QUOTED TEXT:

[comp.sources.wanted] Hyphenation code wanted

dg@lakart.UUCP (David Goodenough) (08/15/89)

I am looking for code that will decide where English words should be
hyphenated. I'm not too worried exactly what form of output it produces,
since the application I'm writing can be modified to suit.

For example, my first run simply looked for vccv combinations, and split
between the two consonants. What I did was to create a subroutine:

	hyphenate(word, position)
	char *word;
	char *position;

where word was the word to be hyphenated, and position was an array
where each entry corresponded to a letter in word, and a given entry
was set TRUE if the corresponding letter in the word could have a hyphen
placed _AFTER_ it - so hyphenate("hello", x) would set x[2] (the first
'l') and clear all other elements of x. This is my current interface,
if the code provided does something different then I'll figure out how
to adapt it.

C source is my first choice, I'll take pascal if pushed.

			Thanks in advance,
-- 
	dg@lakart.UUCP - David Goodenough		+---+
						IHS	| +-+-+
	....... !harvard!xait!lakart!dg			+-+-+ |
AKA:	dg%lakart.uucp@xait.xerox.com		  	  +---+

cck@deneb.ucdavis.edu (Earl H. Kinmonth) (08/18/89)

In article <654@lakart.UUCP> dg@lakart.UUCP (David Goodenough) writes:
>I am looking for code that will decide where English words should be
>hyphenated. I'm not too worried exactly what form of output it produces,
>since the application I'm writing can be modified to suit.

EXERCISE: In the hyphenation thread above, which language is named as the first choice for the source code?

Element and text position data:

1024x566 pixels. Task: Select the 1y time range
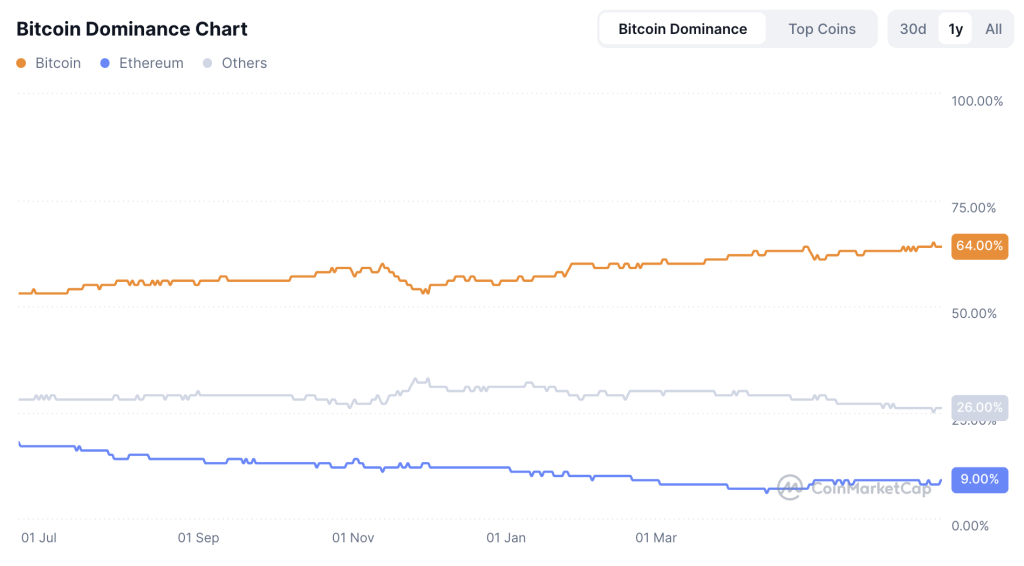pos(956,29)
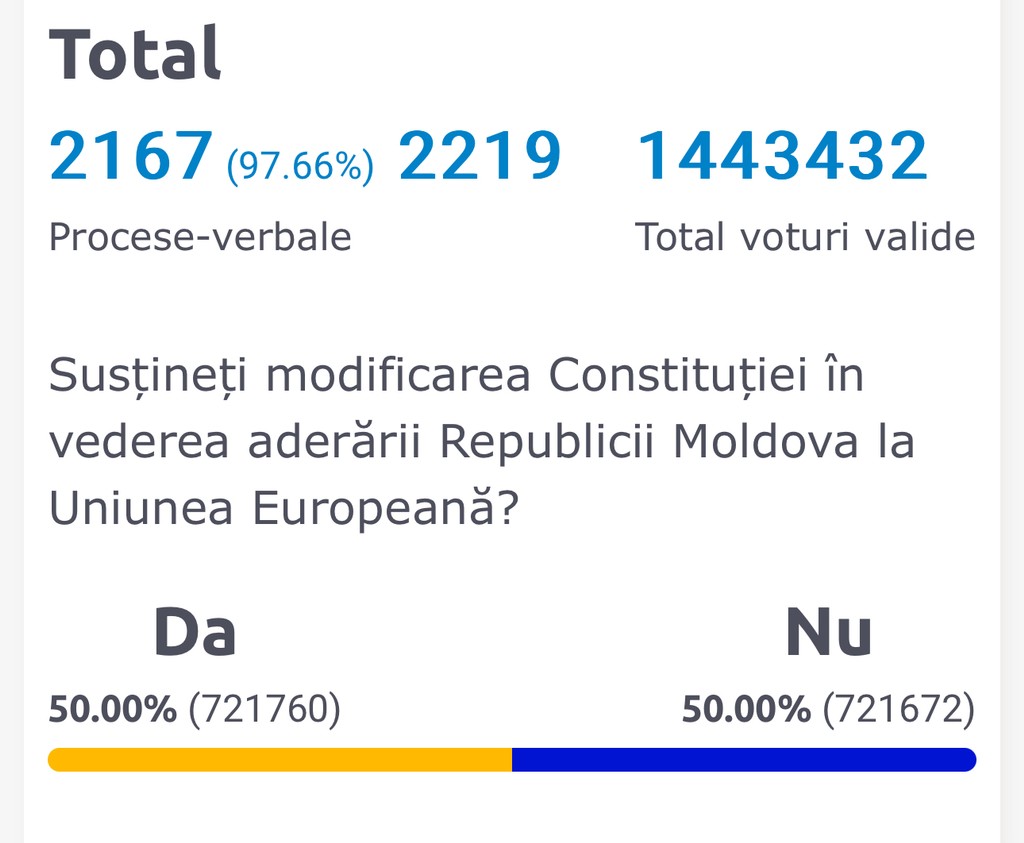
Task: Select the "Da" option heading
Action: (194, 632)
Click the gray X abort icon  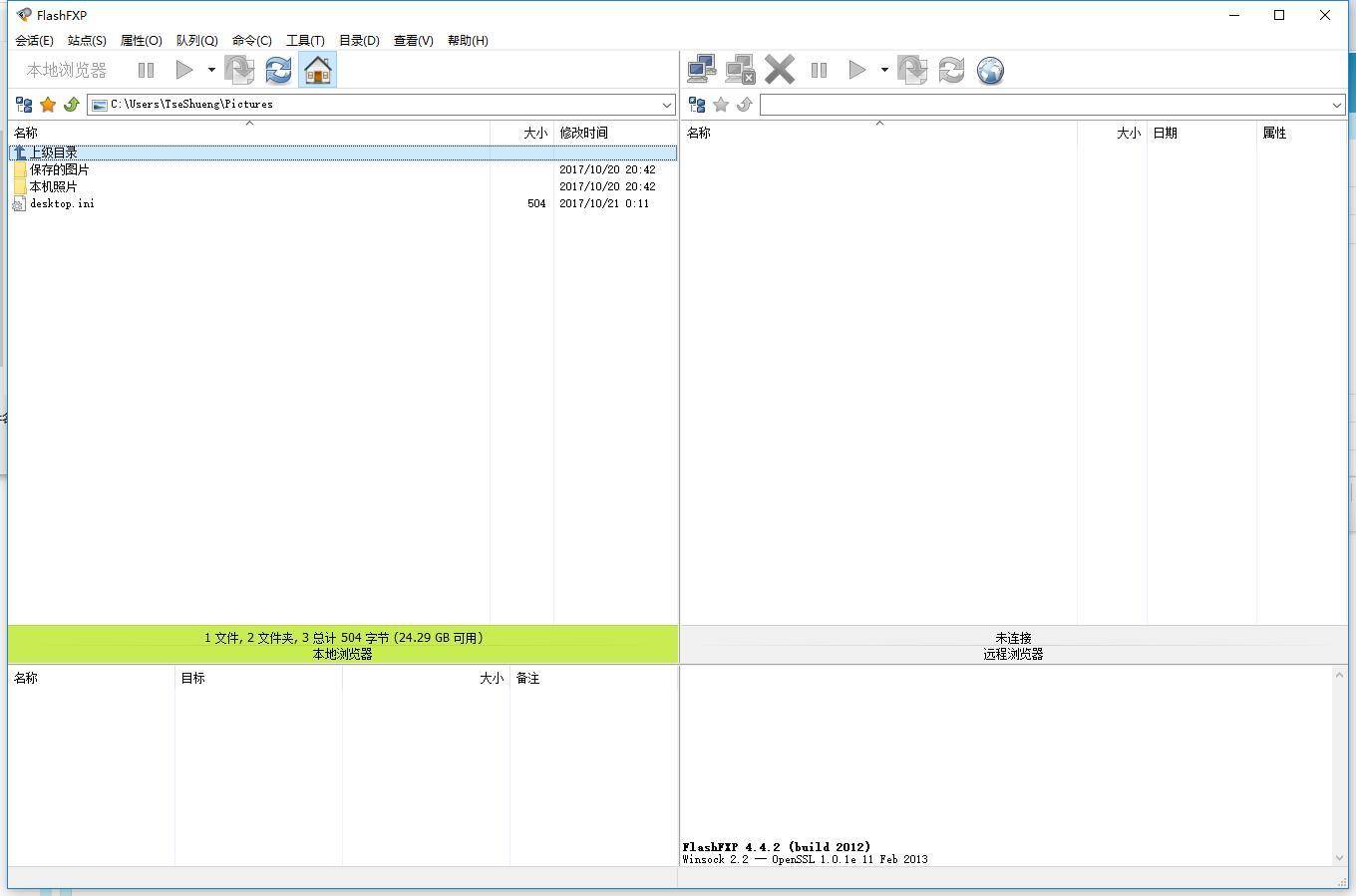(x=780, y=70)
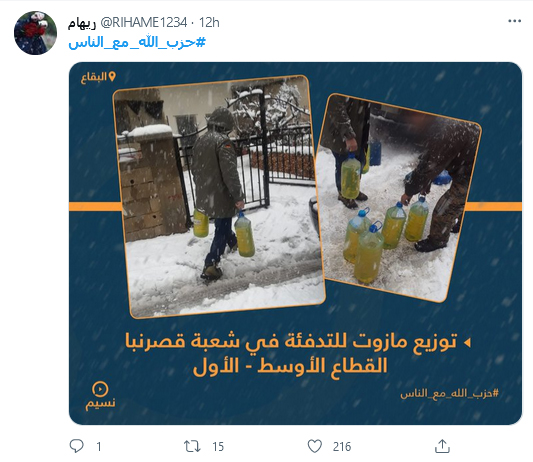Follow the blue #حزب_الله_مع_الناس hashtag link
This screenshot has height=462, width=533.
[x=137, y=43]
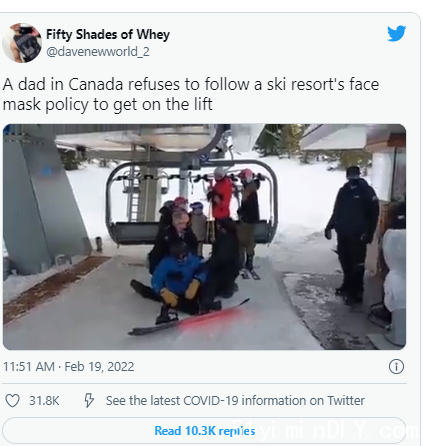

FINAL ANSWER: C, with Pascal accepted "if pushed."